◆ Tasks to complete ◆
**a.** In the post about tar and cpio, until roughly what date will comments be collected before they go into the note for IEEE P1003.1?
**b.** Write the next part of the post about tar and cpio, picking up after its final sentence.

◆ Document section ◆
-*-

Since the tar and cpio comments keep coming in, I will let them collect
(posting them meanwhile) until about 16 June, after which I will incorporate
them into the note I posted previously and deliver same to IEEE P1003.1.

Volume-Number: Volume 11, Number 51

std-unix@ut-sally.UUCP (06/07/87)

From: billj@dvlmarv.uucp (Bill Jones)

In article <8188@ut-sally.UUCP> you write:
>                However, cpio was not available outside AT&T
>                before the release of System III, while tar was in
>                wide use with Version 7 and is still much more common.

My memory is fuzzy now, but I recall cpio having been distributed on
the V7 addendum tape, whose other contents were (I think) fsck, the
line printer driver, and a c2 cured of certain overoptimism.  (This is
a nit picked for historical accuracy only:  I believed then, and still
do, that tar is the better format.  I'm not even keen that this should be
posted, especially if you cannot verify the assertion.)

-*-

◆ Information provided ◆
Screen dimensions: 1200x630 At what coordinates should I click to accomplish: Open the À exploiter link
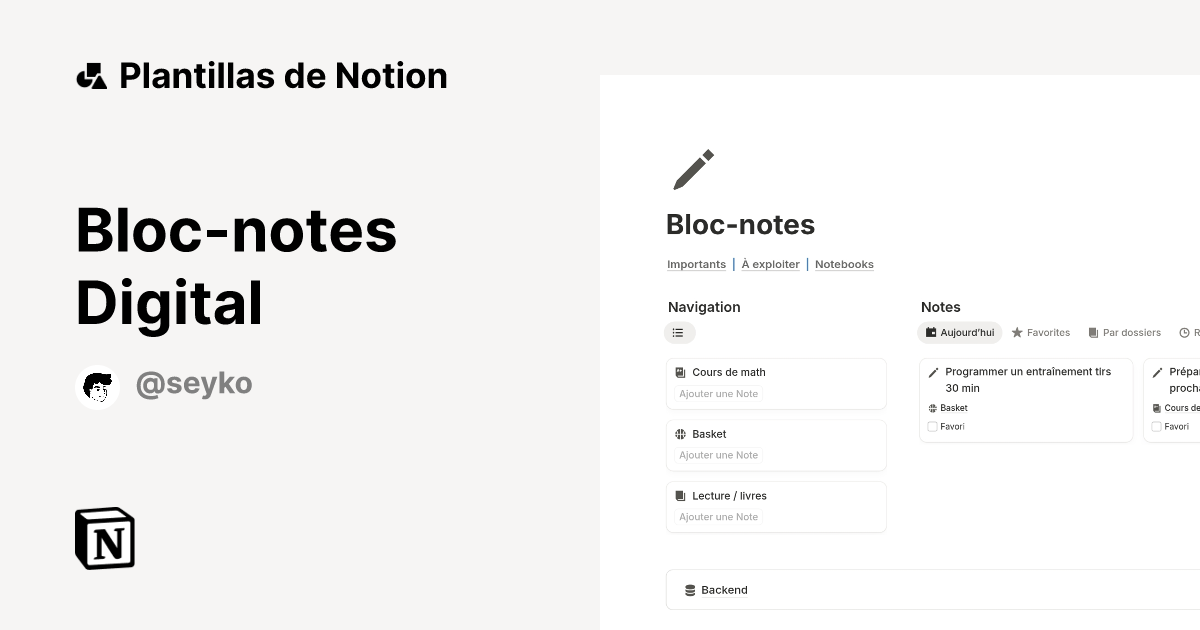pos(770,264)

-*-

◆ Answers to the exercise ◆
**a.** About 16 June.

**b.**
[ Can anybody verify this?  -mod ]
-- 
Bill Jones, Develcon Electronics, 856 51 St E, Saskatoon S7K 5C7 Canada
uucp:  ...ihnp4!sask!zaphod!billj               phone:  +1 306 931 1504

Volume-Number: Volume 11, Number 53

std-unix@ut-sally.UUCP (06/08/87)

From: seismo!munnari!yabbie.oz!rcodi (Ian Donaldson)

In article <8208@ut-sally.UUCP>:
> From: MIKEMAC%UNBMVS1.BITNET@wiscvm.wisc.edu (Michael MacDonald)
> 
>     I have just finished working on a CPIO tape reader and approx 1 year
> ago a TAR tape reader for our IBM3090 180/vf running MVS/XA.

Sounds reasonable.  About the same time it would seem, I wrote an implementation
of Tar in Pascal under NOS on a Cyber 170, with 60-bit words.  See comments
below.
 
> #define PFXSIZ	155
> 	char	prefix[PFXSIZ];
> 
> which is used when name isn't big enough.  The total of the two is set
> to match the minimum permissible value of PATH_MAX.  -mod ]

I don't agree - there should be no limit to the pathname size.
4.2bsd has a limit of MAXPATHLEN (unfortunately), but it is a reasonable
value (1024).  Probably the reason that was enforced was a side-effect
of the speedups to nami(), using one copyinstr() rather than judicious use
of fubyte().  The code could be tweaked to overcome this limit without
too much trouble no doubt.  V7 and SVR2 don't have any such limit.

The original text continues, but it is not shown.